START THE INPUT
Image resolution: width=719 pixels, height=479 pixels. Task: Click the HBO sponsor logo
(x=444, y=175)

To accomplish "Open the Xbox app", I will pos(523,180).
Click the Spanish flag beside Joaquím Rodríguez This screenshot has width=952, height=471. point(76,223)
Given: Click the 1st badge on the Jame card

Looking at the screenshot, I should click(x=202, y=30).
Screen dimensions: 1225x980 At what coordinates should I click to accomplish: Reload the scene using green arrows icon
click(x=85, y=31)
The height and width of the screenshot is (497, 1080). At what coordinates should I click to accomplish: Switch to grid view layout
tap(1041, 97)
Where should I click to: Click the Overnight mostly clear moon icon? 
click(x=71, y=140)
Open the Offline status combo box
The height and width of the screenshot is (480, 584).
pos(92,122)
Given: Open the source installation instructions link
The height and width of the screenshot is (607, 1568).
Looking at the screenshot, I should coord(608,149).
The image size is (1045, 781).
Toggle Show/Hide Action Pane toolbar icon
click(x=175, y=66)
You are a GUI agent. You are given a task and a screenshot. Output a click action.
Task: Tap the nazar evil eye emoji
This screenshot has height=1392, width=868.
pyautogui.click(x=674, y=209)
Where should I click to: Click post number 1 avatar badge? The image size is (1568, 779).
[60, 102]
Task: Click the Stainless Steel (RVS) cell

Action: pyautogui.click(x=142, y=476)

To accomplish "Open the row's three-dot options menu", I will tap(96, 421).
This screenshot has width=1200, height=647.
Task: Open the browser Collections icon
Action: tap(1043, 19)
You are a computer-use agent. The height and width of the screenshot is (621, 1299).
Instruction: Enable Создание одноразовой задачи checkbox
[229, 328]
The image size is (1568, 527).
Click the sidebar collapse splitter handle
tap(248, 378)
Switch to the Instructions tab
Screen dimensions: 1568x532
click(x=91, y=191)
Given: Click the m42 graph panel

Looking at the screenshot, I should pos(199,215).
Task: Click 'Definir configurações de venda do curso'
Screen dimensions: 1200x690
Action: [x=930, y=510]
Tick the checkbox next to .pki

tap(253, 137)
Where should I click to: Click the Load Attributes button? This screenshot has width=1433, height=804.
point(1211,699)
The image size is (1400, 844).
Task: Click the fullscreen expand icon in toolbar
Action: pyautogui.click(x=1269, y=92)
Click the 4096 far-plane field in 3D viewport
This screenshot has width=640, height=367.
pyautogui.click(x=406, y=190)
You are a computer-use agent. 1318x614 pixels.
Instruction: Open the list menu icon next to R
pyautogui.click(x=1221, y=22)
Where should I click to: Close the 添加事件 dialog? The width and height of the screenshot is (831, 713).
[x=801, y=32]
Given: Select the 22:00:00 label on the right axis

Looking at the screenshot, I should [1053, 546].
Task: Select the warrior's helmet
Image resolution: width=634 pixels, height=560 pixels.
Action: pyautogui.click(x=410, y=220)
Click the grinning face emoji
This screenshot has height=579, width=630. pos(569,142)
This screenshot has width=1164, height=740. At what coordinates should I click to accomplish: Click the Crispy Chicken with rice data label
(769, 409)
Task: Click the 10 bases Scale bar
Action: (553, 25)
END THE INPUT
TASK TO CARRY OUT |
Your answer must be the lines from the one with "This screenshot has width=640, height=367." through the last line of the data, repeated exactly and with nothing else.

ANSWER SECTION |
This screenshot has width=640, height=367.
pyautogui.click(x=406, y=190)
You are a computer-use agent. 1318x614 pixels.
Instruction: Open the list menu icon next to R
pyautogui.click(x=1221, y=22)
Where should I click to: Close the 添加事件 dialog? The width and height of the screenshot is (831, 713).
[x=801, y=32]
Given: Select the 22:00:00 label on the right axis

Looking at the screenshot, I should [1053, 546].
Task: Select the warrior's helmet
Image resolution: width=634 pixels, height=560 pixels.
Action: pyautogui.click(x=410, y=220)
Click the grinning face emoji
This screenshot has height=579, width=630. pos(569,142)
This screenshot has width=1164, height=740. At what coordinates should I click to accomplish: Click the Crispy Chicken with rice data label
(769, 409)
Task: Click the 10 bases Scale bar
Action: (553, 25)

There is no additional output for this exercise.